Mitchell is the author of Colonising Egypt (1991), a study of the emergence of modern modes of government in the colonial period and an exploration of the forms of reason, power and knowledge that define the experience of modernity. His 2002 book, Rule of Experts: Egypt, Techno-Politics, Modernity, draws on further research in Egypt to examine the creation of economic knowledge and the making of "the economy" and "the market" as objects of twentieth-century politics. His most recent book, Carbon Democracy: Political Power in the Age of Oil, examines how the possibilities for democratic politics have been expanded or closed down in the construction of modern energy networks.

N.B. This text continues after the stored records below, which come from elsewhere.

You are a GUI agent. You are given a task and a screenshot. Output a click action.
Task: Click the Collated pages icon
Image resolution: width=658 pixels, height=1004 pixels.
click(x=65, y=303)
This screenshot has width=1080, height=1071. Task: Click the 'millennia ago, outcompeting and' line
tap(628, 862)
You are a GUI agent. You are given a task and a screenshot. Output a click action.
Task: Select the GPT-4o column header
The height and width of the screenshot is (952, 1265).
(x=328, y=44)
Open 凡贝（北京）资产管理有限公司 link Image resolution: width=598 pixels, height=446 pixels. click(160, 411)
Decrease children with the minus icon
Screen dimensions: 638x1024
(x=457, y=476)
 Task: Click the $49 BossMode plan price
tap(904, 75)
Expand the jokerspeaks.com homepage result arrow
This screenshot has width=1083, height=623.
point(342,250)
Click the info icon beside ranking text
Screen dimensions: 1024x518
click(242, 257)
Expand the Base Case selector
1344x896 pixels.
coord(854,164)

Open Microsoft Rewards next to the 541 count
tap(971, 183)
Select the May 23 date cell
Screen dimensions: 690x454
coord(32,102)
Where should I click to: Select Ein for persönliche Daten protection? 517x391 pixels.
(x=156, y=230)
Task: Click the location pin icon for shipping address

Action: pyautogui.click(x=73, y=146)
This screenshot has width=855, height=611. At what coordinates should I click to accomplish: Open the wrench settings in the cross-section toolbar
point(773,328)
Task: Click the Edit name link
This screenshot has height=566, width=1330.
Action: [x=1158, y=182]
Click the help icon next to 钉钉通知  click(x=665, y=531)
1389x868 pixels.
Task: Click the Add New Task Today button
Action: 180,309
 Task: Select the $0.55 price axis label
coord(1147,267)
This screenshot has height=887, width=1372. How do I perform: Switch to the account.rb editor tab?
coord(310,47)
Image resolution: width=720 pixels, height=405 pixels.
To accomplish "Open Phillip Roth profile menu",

Keynote address: 'Capitalizing on the Economy'
Chris Gibson is Director of the Global Challenges Program and Professor of Human Geography at the University of Wollongong. His current research interests are in cultural economy, economic geography and the future of making things amidst climate crisis. His recent books include Surfing Places, Surfboard Makers (U. of Hawaii Press 2014, with Andrew Warren) and Household Sustainability: Challenges and Dilemmas in Everyday Life (Edward Elgar 2013, with Lesley Head). He is a member of the Australian Council of Learned Academies Expert Working Group Securing Australia's Future - Australia's Comparative Advantage, and was an international expert author of the 2013 UN Creative Economy Report.
Keynote address: 'Rethinking Redundancy: Making, Materials and Skills for Survival'
Katherine Gibson is currently a Professorial Research Fellow in the Institute of Culture and Society at Western Sydney University. She is an economic geographer with an international reputation for innovative research on economic transformation and over 30 years' experience of working with communities to build resilient economies. As J.K.Gibson-Graham, the collective authorial presence she shares with the late Julie Graham (Professor of Geography, University of Massachusetts Amherst), her books include The End of Capitalism (As We Knew It): A Feminist Critique of Political Economy (Blackwell 1996), republished with a new Introduction by University of Minnesota Press in 2006, A Postcapitalist Politics (University of Minnesota Press, 2006) and Take Back the Economy: An Ethical Guide for Transforming Our Communities, co-authored with Jenny Cameron and Stephen Healy (University of Minnesota Press, 2013).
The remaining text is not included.